The youth mentor sued UMOM for failing to maintain a safe workplace. She claimed that the facility was located in a bad neighborhood and if it hadn’t been for inadequate security, she would not have been injured.

UMOM argued that the mentor’s sole remedy was workers’ compensation because her injury arose out of and occurred in the course of her employment.

Workers’ compensation is the sole remedy for a workers’ injury that arises out of and occurs in the course of employment.

In Arizona, “in the course of” employment refers to the time, place, and circumstances of the injury in relation to the employment. At the time of injury, the employee must be doing what a person so employed may reasonably do within work hours and be at a place where she may reasonably be during that time. Generally, an activity is in the course of employment when it benefits the employer.

Did the mentor’s injury occur in the course of employment?
A. Yes. She was discharging her duties in a way that benefited her employer when she was injured.
B. No. She was standing outside the building and the injury arose solely from a personal dispute.

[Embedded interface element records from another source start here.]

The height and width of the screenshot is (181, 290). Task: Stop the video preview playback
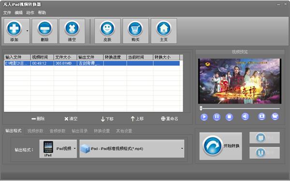point(229,117)
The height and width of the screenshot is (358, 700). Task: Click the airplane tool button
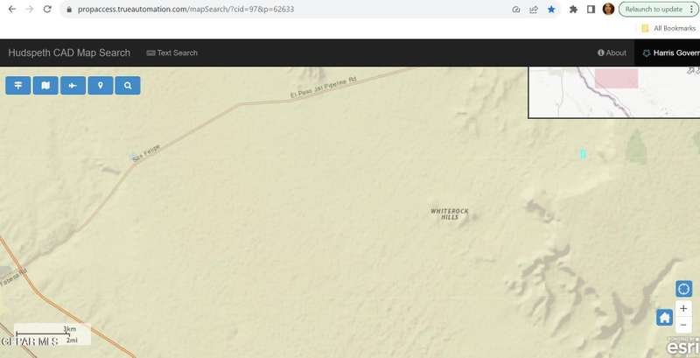pyautogui.click(x=73, y=86)
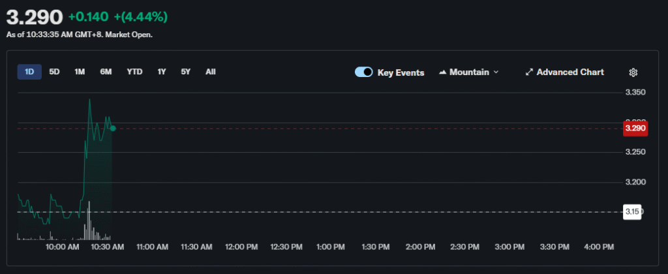
Task: Click the Key Events label
Action: point(401,72)
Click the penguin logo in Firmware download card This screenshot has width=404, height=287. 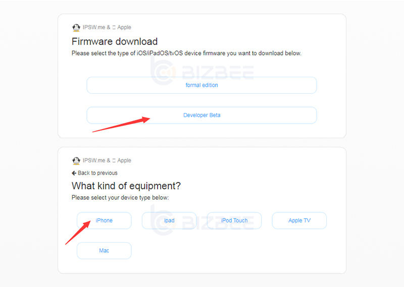tap(76, 28)
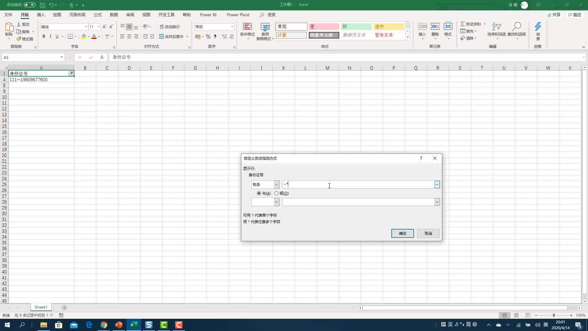
Task: Click the Conditional Formatting icon
Action: click(x=247, y=27)
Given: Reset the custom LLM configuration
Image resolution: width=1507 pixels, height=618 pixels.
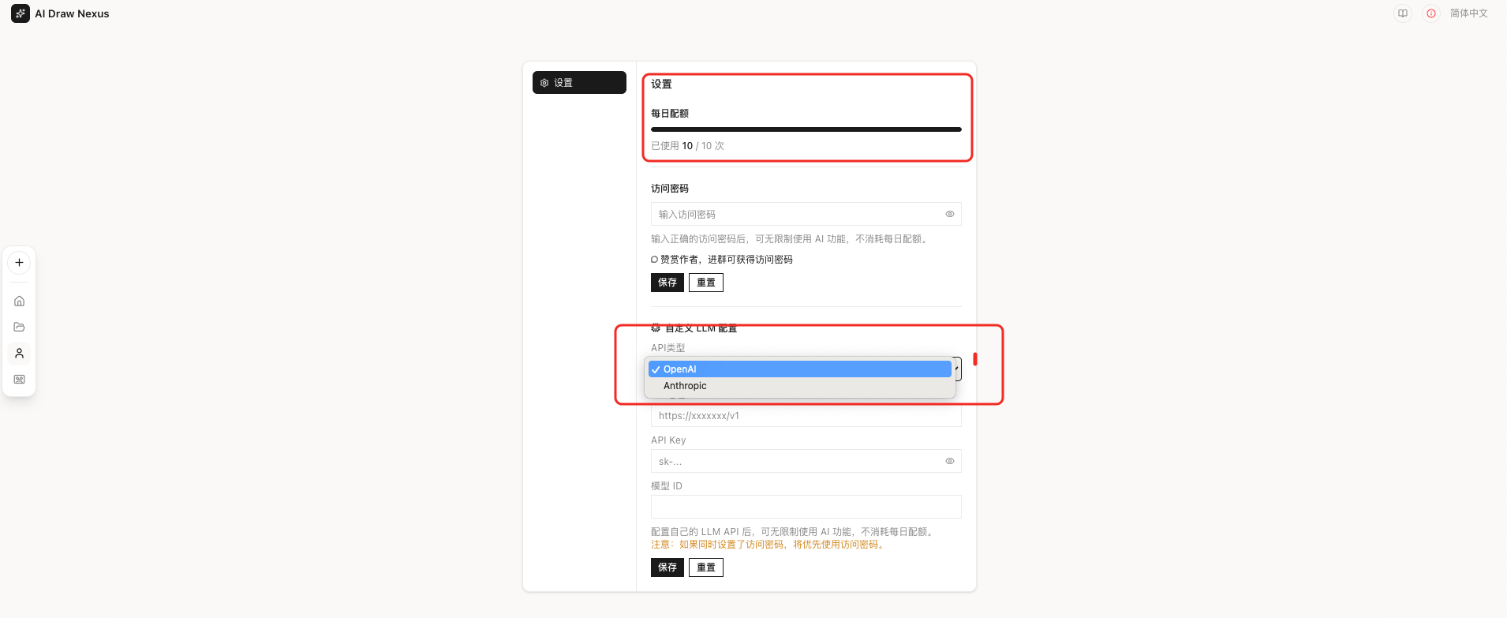Looking at the screenshot, I should coord(705,567).
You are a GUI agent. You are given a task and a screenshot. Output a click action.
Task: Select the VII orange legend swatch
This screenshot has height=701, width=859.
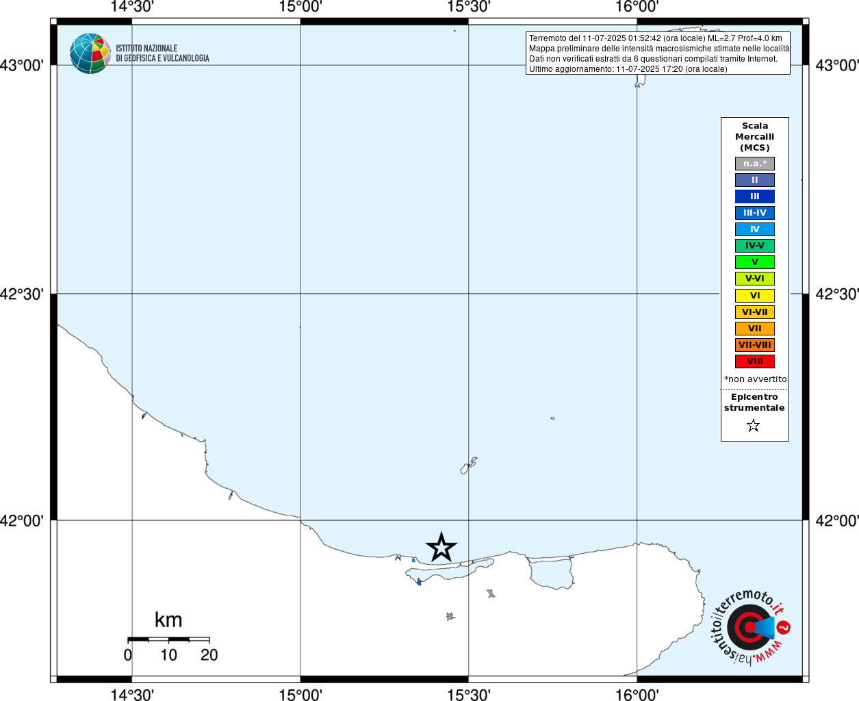755,329
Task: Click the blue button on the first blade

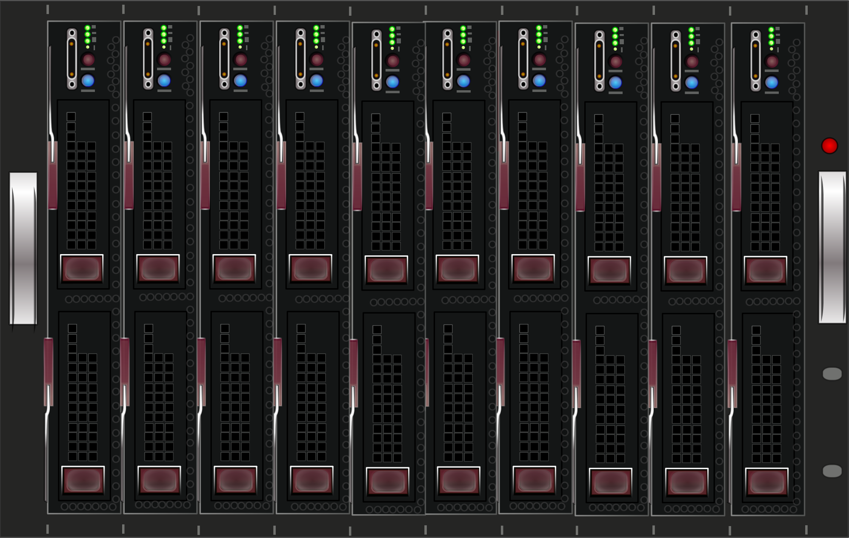Action: pos(88,80)
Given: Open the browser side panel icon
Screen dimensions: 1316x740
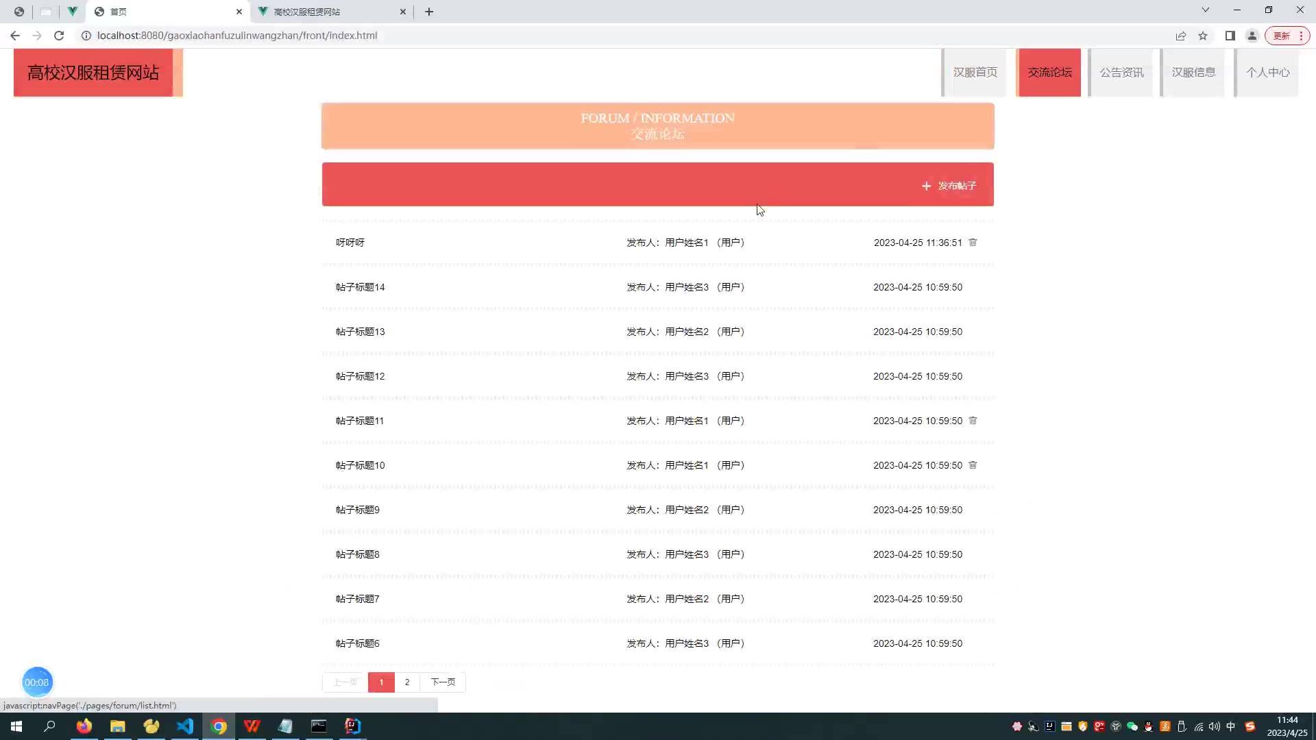Looking at the screenshot, I should pyautogui.click(x=1230, y=36).
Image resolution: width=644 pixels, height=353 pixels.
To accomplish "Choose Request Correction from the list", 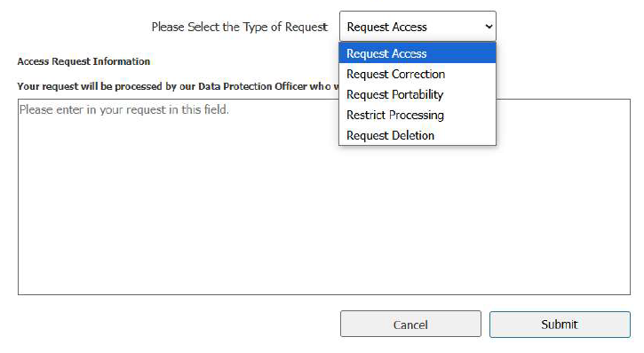I will tap(417, 74).

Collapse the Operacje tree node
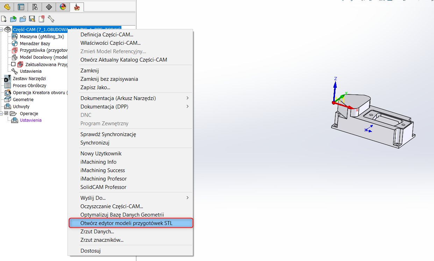pos(2,113)
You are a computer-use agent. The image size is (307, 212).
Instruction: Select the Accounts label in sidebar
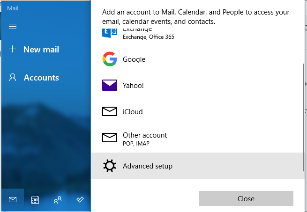click(41, 78)
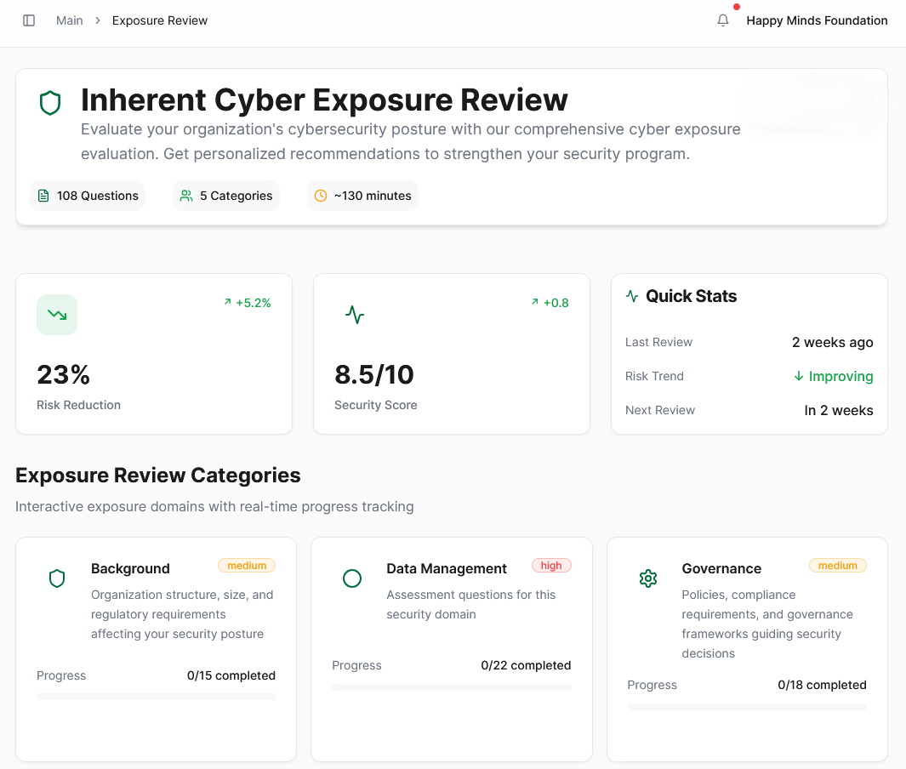The height and width of the screenshot is (769, 906).
Task: Toggle the sidebar panel icon
Action: click(29, 20)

If you selected A, you agreed with the court in Soto v. UMOM New Day Ctrs., No. 1 CA-CV 22-0671. Ariz. Ct. App. 12/26/23, unpublished), which held that workers’ compensation was the mentor’s sole remedy.

The court found that her injury occurred in the course of employment because:

  • She was at work when the incident occurred;
  • She was benefitting UMOM by protecting the children and her co-workers; and
  • She was following an employment requirement by detecting and eliminating a hazard.

Referencing the employee handbook, the court stated that “[w]hen [the employee] led the shooter outside, she was following UMOM policy — identifying a hazard and eliminating it by removing the man from the building.”

The court also found that the "arising out of" element was satisfied because the employee alleged that UMOM caused her injury by providing inadequate security.

The court found that the combined weight of these elements satisfied the standard for a compensable injury. Accordingly, worker’s compensation was her exclusive remedy, and she could not sue UMOM in tort.